## Dataset extract
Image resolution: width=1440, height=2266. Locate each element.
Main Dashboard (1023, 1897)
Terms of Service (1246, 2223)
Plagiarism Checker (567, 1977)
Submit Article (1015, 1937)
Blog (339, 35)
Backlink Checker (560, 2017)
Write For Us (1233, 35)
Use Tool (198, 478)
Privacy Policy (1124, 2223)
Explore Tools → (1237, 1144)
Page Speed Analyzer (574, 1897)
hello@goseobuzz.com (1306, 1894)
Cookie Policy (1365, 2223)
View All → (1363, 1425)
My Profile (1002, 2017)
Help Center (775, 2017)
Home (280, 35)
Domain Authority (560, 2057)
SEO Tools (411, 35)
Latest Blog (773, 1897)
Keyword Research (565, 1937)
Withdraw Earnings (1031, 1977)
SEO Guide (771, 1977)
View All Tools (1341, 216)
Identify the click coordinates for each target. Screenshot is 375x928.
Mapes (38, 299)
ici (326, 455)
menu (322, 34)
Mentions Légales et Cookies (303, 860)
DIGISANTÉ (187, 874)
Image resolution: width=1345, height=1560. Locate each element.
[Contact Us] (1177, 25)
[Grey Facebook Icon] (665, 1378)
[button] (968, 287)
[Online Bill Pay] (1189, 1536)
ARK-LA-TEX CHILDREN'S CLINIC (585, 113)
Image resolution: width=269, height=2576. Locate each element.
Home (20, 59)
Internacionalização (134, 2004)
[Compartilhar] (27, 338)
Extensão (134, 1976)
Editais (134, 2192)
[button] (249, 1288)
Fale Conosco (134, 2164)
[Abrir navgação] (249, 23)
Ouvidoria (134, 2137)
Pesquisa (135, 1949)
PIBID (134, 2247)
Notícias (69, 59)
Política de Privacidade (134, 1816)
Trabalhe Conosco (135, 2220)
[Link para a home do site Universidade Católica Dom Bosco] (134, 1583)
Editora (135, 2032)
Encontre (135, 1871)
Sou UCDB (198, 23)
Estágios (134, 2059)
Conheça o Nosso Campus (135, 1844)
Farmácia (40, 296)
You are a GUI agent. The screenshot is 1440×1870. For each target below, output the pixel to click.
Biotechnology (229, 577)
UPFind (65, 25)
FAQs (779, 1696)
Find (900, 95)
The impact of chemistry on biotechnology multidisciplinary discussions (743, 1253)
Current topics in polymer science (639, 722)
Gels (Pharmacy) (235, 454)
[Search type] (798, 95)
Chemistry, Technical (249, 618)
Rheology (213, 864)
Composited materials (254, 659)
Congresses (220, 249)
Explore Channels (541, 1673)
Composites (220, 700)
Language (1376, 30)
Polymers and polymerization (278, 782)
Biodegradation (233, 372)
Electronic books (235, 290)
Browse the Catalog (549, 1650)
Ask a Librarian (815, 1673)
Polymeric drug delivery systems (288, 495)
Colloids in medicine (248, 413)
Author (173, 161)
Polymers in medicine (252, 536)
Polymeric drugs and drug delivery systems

## Exercise
Convert all the lines above into a numbered list, leaving out any blank lines.

## Answer
1. Image resolution: width=1440, height=2266. Locate each element.
2. Main Dashboard (1023, 1897)
3. Terms of Service (1246, 2223)
4. Plagiarism Checker (567, 1977)
5. Submit Article (1015, 1937)
6. Blog (339, 35)
7. Backlink Checker (560, 2017)
8. Write For Us (1233, 35)
9. Use Tool (198, 478)
10. Privacy Policy (1124, 2223)
11. Explore Tools → (1237, 1144)
12. Page Speed Analyzer (574, 1897)
13. hello@goseobuzz.com (1306, 1894)
14. Cookie Policy (1365, 2223)
15. View All → (1363, 1425)
16. My Profile (1002, 2017)
17. Help Center (775, 2017)
18. Home (280, 35)
19. Domain Authority (560, 2057)
20. SEO Tools (411, 35)
21. Latest Blog (773, 1897)
22. Keyword Research (565, 1937)
23. Withdraw Earnings (1031, 1977)
24. SEO Guide (771, 1977)
25. View All Tools (1341, 216)
26. Identify the click coordinates for each target. Screenshot is 375x928.
27. Mapes (38, 299)
28. ici (326, 455)
29. menu (322, 34)
30. Mentions Légales et Cookies (303, 860)
31. DIGISANTÉ (187, 874)
32. Image resolution: width=1345, height=1560. Locate each element.
33. [Contact Us] (1177, 25)
34. [Grey Facebook Icon] (665, 1378)
35. [button] (968, 287)
36. [Online Bill Pay] (1189, 1536)
37. ARK-LA-TEX CHILDREN'S CLINIC (585, 113)
38. Image resolution: width=269, height=2576. Locate each element.
39. Home (20, 59)
40. Internacionalização (134, 2004)
41. [Compartilhar] (27, 338)
42. Extensão (134, 1976)
43. Editais (134, 2192)
44. [button] (249, 1288)
45. Fale Conosco (134, 2164)
46. [Abrir navgação] (249, 23)
47. Ouvidoria (134, 2137)
48. Pesquisa (135, 1949)
49. PIBID (134, 2247)
50. Notícias (69, 59)
51. Política de Privacidade (134, 1816)
52. Trabalhe Conosco (135, 2220)
53. [Link para a home do site Universidade Católica Dom Bosco] (134, 1583)
54. Editora (135, 2032)
55. Encontre (135, 1871)
56. Sou UCDB (198, 23)
57. Estágios (134, 2059)
58. Conheça o Nosso Campus (135, 1844)
59. Farmácia (40, 296)
60. You are a GUI agent. The screenshot is 1440×1870. For each target below, output the pixel to click.
61. Biotechnology (229, 577)
62. UPFind (65, 25)
63. FAQs (779, 1696)
64. Find (900, 95)
65. The impact of chemistry on biotechnology multidisciplinary discussions (743, 1253)
66. Current topics in polymer science (639, 722)
67. Gels (Pharmacy) (235, 454)
68. [Search type] (798, 95)
69. Chemistry, Technical (249, 618)
70. Rheology (213, 864)
71. Composited materials (254, 659)
72. Congresses (220, 249)
73. Explore Channels (541, 1673)
74. Composites (220, 700)
75. Language (1376, 30)
76. Polymers and polymerization (278, 782)
77. Biodegradation (233, 372)
78. Electronic books (235, 290)
79. Browse the Catalog (549, 1650)
80. Ask a Librarian (815, 1673)
81. Polymeric drug delivery systems (288, 495)
82. Colloids in medicine (248, 413)
83. Author (173, 161)
84. Polymers in medicine (252, 536)
85. Polymeric drugs and drug delivery systems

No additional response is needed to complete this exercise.